By: Sarkhell Radha and Irrum Afzal, Croydon University Hospital and NOA member organisation, the South West London Elective Orthopaedic Centre
Provision and funding of healthcare in the United Kingdom is undergoing one of the most profound revolutions in the 74-year history of the National Health Service (NHS). Clinicians, healthcare professionals and managers are being presented with a series of organisational reforms that affect how care to their patients is delivered and funded.
With demand in NHS hospitals outstripping capacity even before COVID-19, it is no surprise that the demands of delivering care to deal with the COVID-19 pandemic has now led to significant backlogs and longer waits for patients undergoing elective care. It is anticipated to take several years to clear the ever-growing backlog! In addition, the on-going need for stringent infection prevention control measures and on-going workforce shortages mean it will take even longer to work through as demand continues to rise. Therefore, the process of funding elective orthopaedic care needs to be addressed.
Pre-pandemic in elective orthopaedic surgery funding was through Payment by Results (PbR). PbR is a system of paying NHS healthcare providers a standard national price or tariff for each patient seen or treated. Within elective orthopaedic surgery this system worked well, encouraging both healthcare providers and clinicians to deliver as much as possible per annum, as payment was based on activity. The more you deliver, the more money in your hospital pot! It therefore makes sense to invest money through PbR to allow NHS organisations to deliver care with this financial incentive in mind. PbR can generate a balance between capacity and demands and encourage NHS organisations to operate at maximum capacity without fearing financial collapse.

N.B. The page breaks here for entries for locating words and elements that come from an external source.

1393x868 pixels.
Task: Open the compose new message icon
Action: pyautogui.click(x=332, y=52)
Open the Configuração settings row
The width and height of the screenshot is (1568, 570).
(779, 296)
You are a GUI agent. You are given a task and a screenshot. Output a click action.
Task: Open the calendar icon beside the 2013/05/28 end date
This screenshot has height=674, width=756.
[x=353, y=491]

However, during the pandemic in 2020 all healthcare providers were moved onto full block contracts. Block contracts were introduced to enable the service to focus its whole attention on its response to Covid and then start the recovery process. Block contracts are agreed payments which are regular, usually annual, but what they do not take into consideration is unexpected pressures such as increased patient demand or cost of care and they also do not take into consideration the increased workload high volume elective orthopaedic centres are able to produce. Block contracts allow organisations to often undertake simple outpatient procedures in expensive theatre environments such as injections and outpatients’ endoscopic procedures. These procedures allow organisations to appear as delivering a high volume of procedure but using operating theatre facilities comes at expensive cost. Block contracts are known to not incentivise improved clinical care or efficiency. So is this really the most cost effective funding mechanism post-pandemic?

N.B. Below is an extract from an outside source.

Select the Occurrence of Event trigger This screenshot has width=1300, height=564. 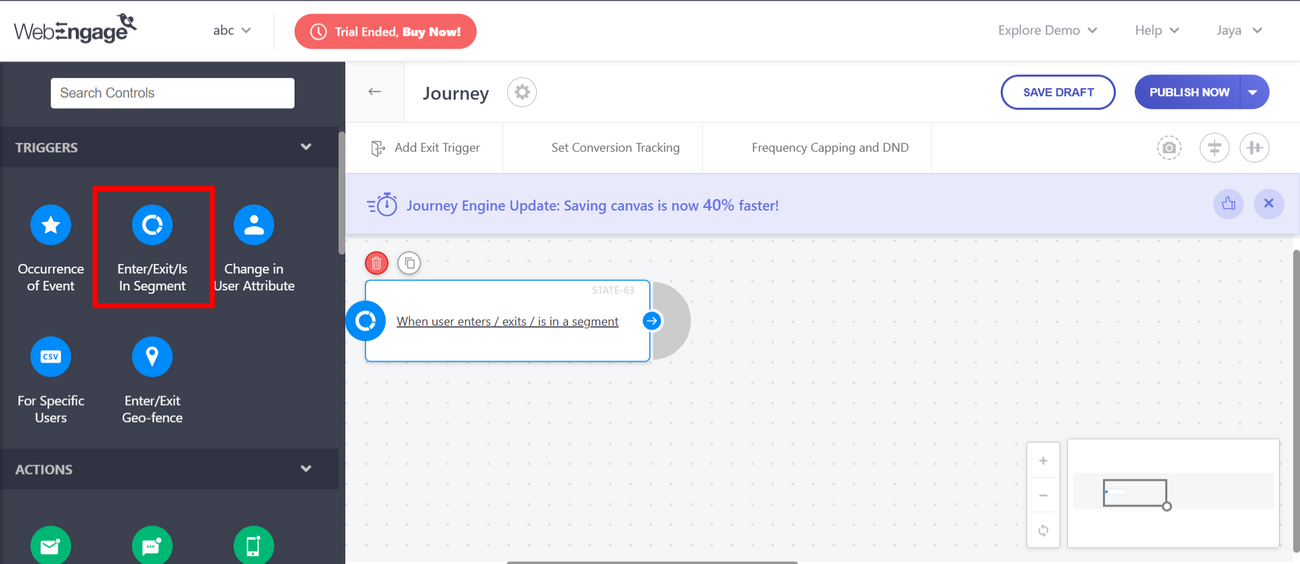click(51, 226)
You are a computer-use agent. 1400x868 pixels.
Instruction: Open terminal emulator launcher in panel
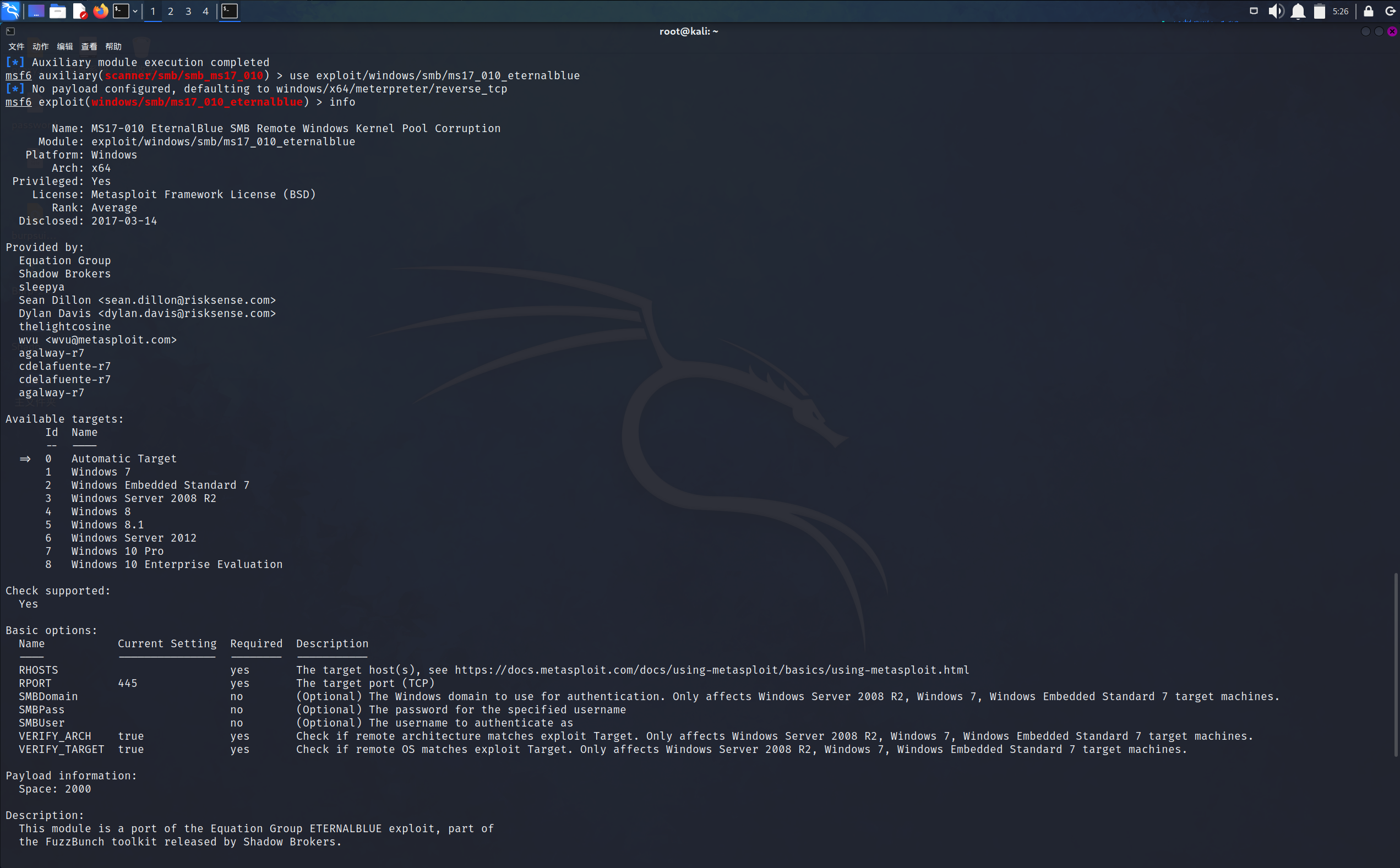coord(121,11)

There is a need to change back to (PbR) for elective orthopaedic surgery to drive efficacy, incentivise healthcare providers, clinicians and managers to deliver as much as possible. The need to achieve results drives innovation, especially in more challenging environments such as the post-pandemic era. With PbR there is greater transparency, accountability, more rigorous monitoring and evaluation leading to better and more reliable outcomes. NHS England and Government officials need to abandon the traditional top-down approach in consultation and start engagement with clinicians and the consultant body within each care provider unit so that a clear picture of activities is provided rather than just numbers.
It is entirely appreciated that different services require different payment systems. PbR is most appropriate to elective orthopaedic care but it is less suited to other services where less rather than more activity is desirable. Therefore, there is a real need to change back to PbR and for different services to have different funding mechanisms. One size does not fit all!